**Exercise prompt**
Copy the records below exactly, leaving out every picture.

**Given records**

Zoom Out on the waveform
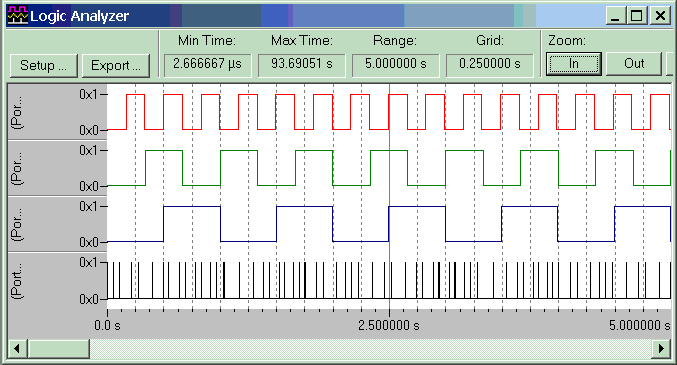 (x=634, y=64)
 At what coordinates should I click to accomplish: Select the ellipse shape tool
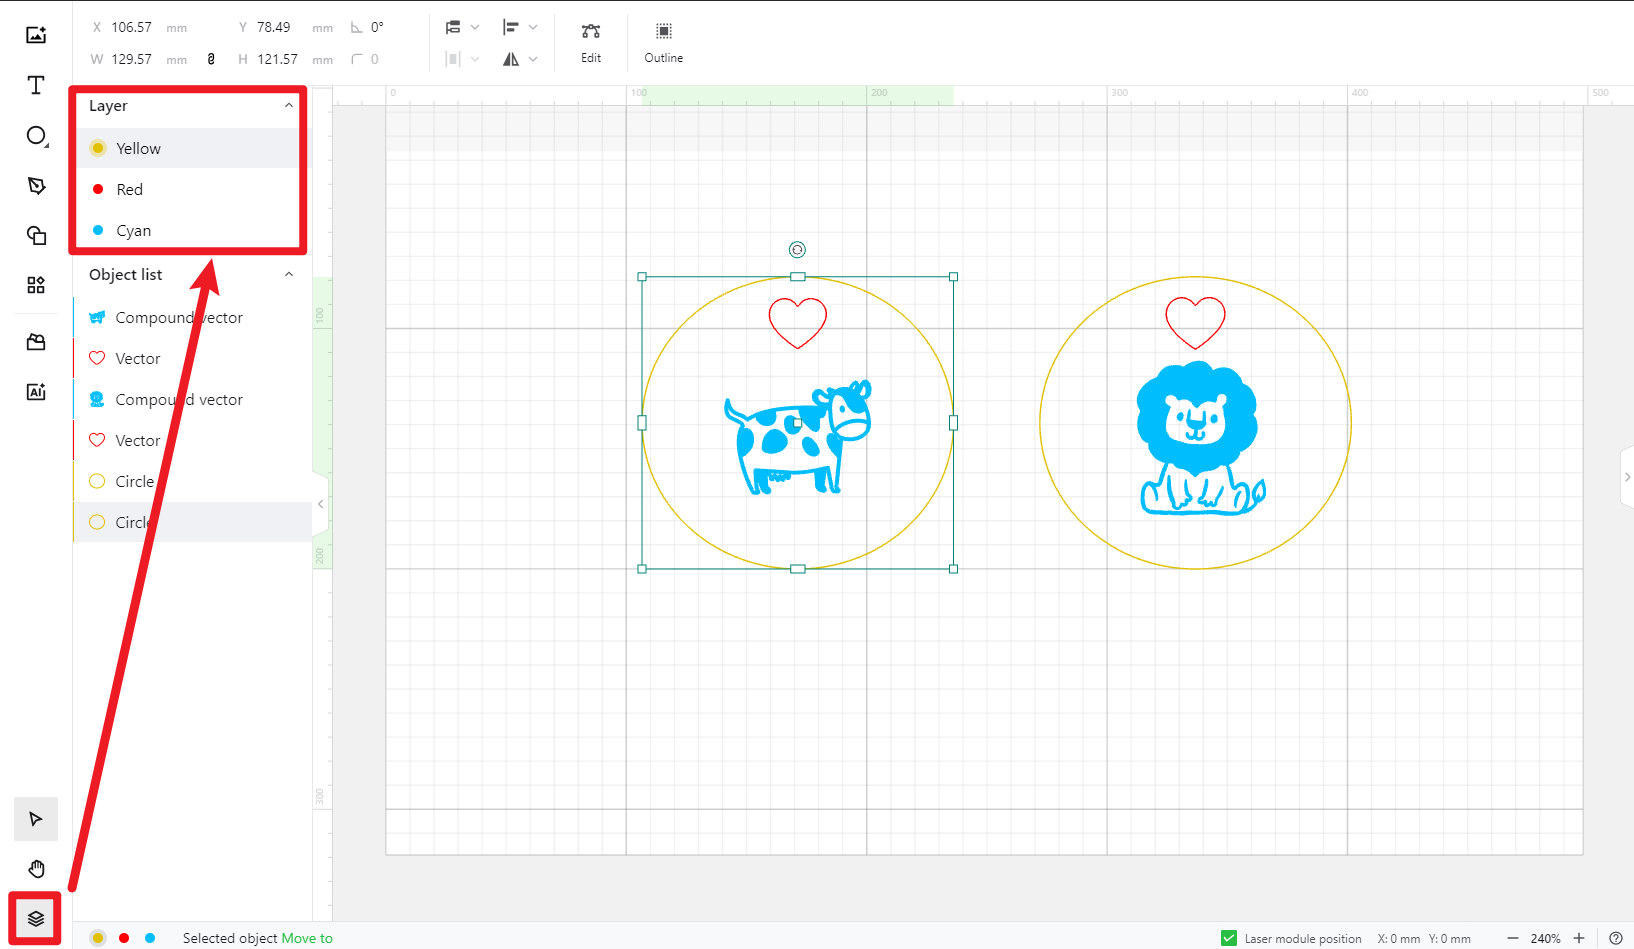click(36, 135)
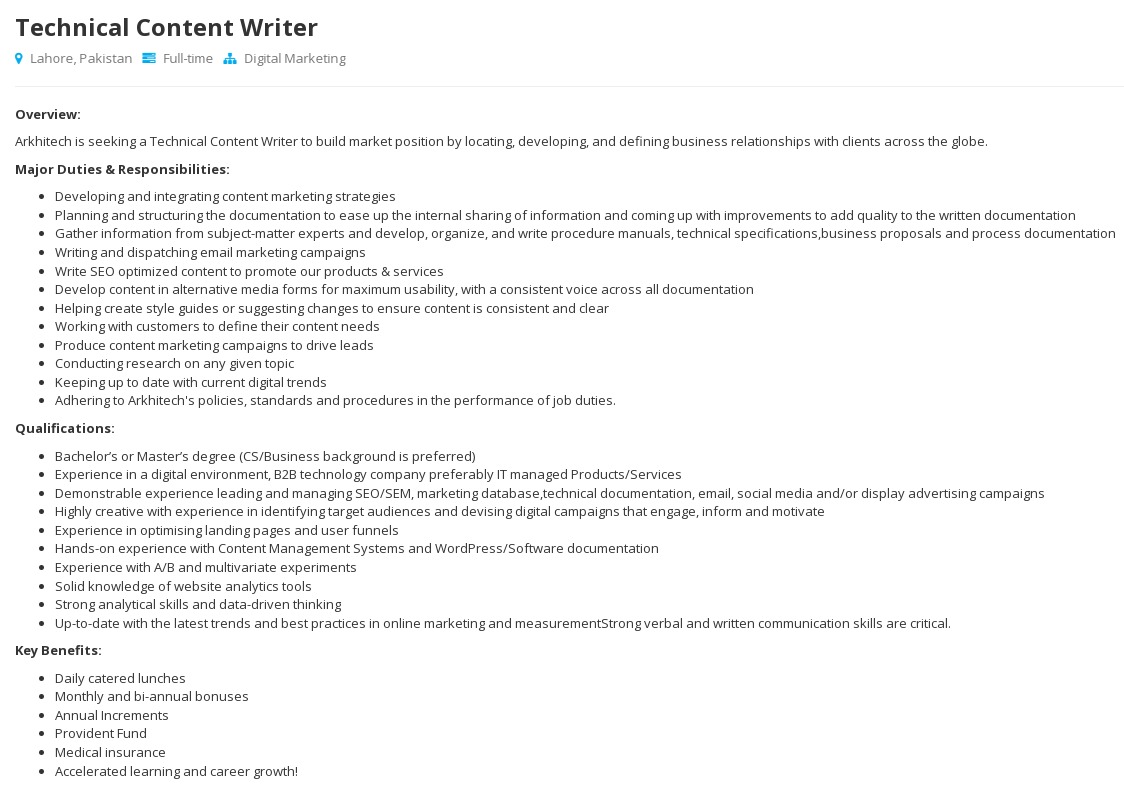Click the Arkhitech overview paragraph
This screenshot has width=1124, height=793.
[x=501, y=142]
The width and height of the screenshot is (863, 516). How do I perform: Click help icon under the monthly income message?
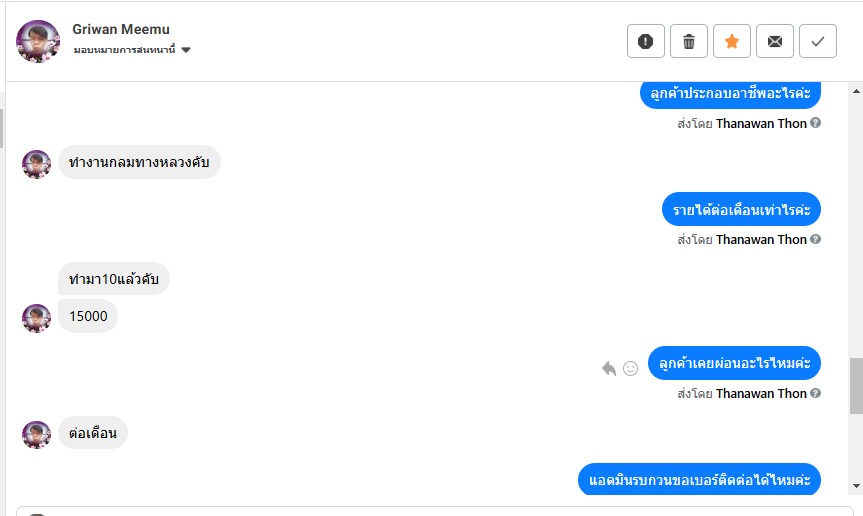pyautogui.click(x=816, y=239)
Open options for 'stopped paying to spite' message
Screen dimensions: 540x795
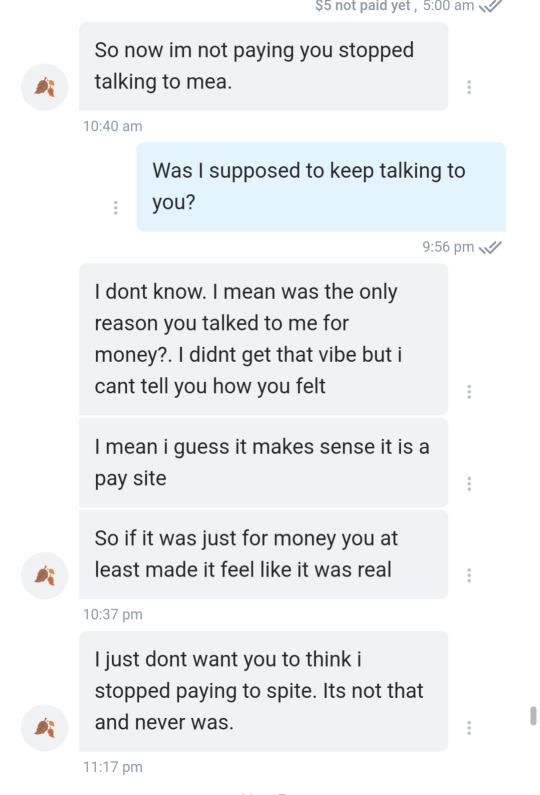pos(469,728)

**Exercise output**
Zoom Out on the waveform
 (x=634, y=64)
 At what coordinates should I click to accomplish: Select the ellipse shape tool
click(36, 135)
Click the Arkhitech overview paragraph
This screenshot has width=1124, height=793.
[x=501, y=142]
The width and height of the screenshot is (863, 516). How do I perform: Click help icon under the monthly income message?
pyautogui.click(x=816, y=239)
Open options for 'stopped paying to spite' message
Screen dimensions: 540x795
pos(469,728)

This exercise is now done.